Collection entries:
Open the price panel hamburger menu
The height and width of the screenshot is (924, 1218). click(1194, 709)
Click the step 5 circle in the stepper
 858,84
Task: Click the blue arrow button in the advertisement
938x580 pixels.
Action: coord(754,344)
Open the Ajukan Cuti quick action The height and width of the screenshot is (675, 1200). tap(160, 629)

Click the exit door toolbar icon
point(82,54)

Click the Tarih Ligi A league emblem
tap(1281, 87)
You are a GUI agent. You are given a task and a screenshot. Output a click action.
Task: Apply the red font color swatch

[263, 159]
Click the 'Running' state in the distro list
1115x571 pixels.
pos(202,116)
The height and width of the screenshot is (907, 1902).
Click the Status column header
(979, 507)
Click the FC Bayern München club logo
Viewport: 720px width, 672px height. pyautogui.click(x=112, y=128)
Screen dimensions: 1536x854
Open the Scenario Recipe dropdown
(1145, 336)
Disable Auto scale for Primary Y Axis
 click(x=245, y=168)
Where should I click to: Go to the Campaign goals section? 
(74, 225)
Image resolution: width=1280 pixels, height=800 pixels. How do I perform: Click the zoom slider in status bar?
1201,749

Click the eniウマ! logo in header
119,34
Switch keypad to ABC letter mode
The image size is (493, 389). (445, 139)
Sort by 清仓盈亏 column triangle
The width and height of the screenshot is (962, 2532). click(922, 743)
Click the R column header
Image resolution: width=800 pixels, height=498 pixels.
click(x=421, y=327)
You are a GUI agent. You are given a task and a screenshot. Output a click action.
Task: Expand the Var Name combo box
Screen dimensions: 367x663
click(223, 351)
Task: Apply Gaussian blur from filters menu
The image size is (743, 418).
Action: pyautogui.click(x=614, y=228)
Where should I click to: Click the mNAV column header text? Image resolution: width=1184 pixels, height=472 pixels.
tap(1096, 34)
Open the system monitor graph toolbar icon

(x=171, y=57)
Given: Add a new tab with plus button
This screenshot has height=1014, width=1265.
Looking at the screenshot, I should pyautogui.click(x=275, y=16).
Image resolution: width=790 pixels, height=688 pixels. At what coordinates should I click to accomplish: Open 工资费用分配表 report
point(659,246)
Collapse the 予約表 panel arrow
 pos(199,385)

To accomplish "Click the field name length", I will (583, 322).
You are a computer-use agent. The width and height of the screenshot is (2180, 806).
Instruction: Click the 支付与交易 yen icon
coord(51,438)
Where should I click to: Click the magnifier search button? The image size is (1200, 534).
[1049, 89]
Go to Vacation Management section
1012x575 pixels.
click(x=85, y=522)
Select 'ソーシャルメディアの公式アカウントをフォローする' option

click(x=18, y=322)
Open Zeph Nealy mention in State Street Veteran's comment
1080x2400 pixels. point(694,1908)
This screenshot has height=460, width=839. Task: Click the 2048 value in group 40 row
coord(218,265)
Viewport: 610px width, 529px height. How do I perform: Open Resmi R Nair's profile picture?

Your instructions:
Take the entries and print them exactly. Keep every line.

Written answer:
Open the price panel hamburger menu
The height and width of the screenshot is (924, 1218). click(1194, 709)
Click the step 5 circle in the stepper
 858,84
Task: Click the blue arrow button in the advertisement
938x580 pixels.
Action: coord(754,344)
Open the Ajukan Cuti quick action The height and width of the screenshot is (675, 1200). tap(160, 629)

Click the exit door toolbar icon
point(82,54)

Click the Tarih Ligi A league emblem
tap(1281, 87)
You are a GUI agent. You are given a task and a screenshot. Output a click action.
Task: Apply the red font color swatch

[263, 159]
Click the 'Running' state in the distro list
1115x571 pixels.
pos(202,116)
The height and width of the screenshot is (907, 1902).
Click the Status column header
(979, 507)
Click the FC Bayern München club logo
Viewport: 720px width, 672px height. pyautogui.click(x=112, y=128)
Screen dimensions: 1536x854
Open the Scenario Recipe dropdown
(1145, 336)
Disable Auto scale for Primary Y Axis
 click(x=245, y=168)
Where should I click to: Go to the Campaign goals section? 
(74, 225)
Image resolution: width=1280 pixels, height=800 pixels. How do I perform: Click the zoom slider in status bar?
1201,749

Click the eniウマ! logo in header
119,34
Switch keypad to ABC letter mode
The image size is (493, 389). (445, 139)
Sort by 清仓盈亏 column triangle
The width and height of the screenshot is (962, 2532). click(922, 743)
Click the R column header
Image resolution: width=800 pixels, height=498 pixels.
click(x=421, y=327)
You are a GUI agent. You are given a task and a screenshot. Output a click action.
Task: Expand the Var Name combo box
Screen dimensions: 367x663
click(223, 351)
Task: Apply Gaussian blur from filters menu
The image size is (743, 418).
Action: pyautogui.click(x=614, y=228)
Where should I click to: Click the mNAV column header text? Image resolution: width=1184 pixels, height=472 pixels.
tap(1096, 34)
Open the system monitor graph toolbar icon

(x=171, y=57)
Given: Add a new tab with plus button
This screenshot has height=1014, width=1265.
Looking at the screenshot, I should pyautogui.click(x=275, y=16).
Image resolution: width=790 pixels, height=688 pixels. At what coordinates should I click to accomplish: Open 工资费用分配表 report
point(659,246)
Collapse the 予約表 panel arrow
 pos(199,385)

To accomplish "Click the field name length", I will (583, 322).
You are a computer-use agent. The width and height of the screenshot is (2180, 806).
Instruction: Click the 支付与交易 yen icon
coord(51,438)
Where should I click to: Click the magnifier search button? The image size is (1200, 534).
[1049, 89]
Go to Vacation Management section
1012x575 pixels.
click(x=85, y=522)
Select 'ソーシャルメディアの公式アカウントをフォローする' option

click(x=18, y=322)
Open Zeph Nealy mention in State Street Veteran's comment
1080x2400 pixels. point(694,1908)
This screenshot has height=460, width=839. Task: Click the 2048 value in group 40 row
coord(218,265)
Viewport: 610px width, 529px height. How do I perform: Open Resmi R Nair's profile picture?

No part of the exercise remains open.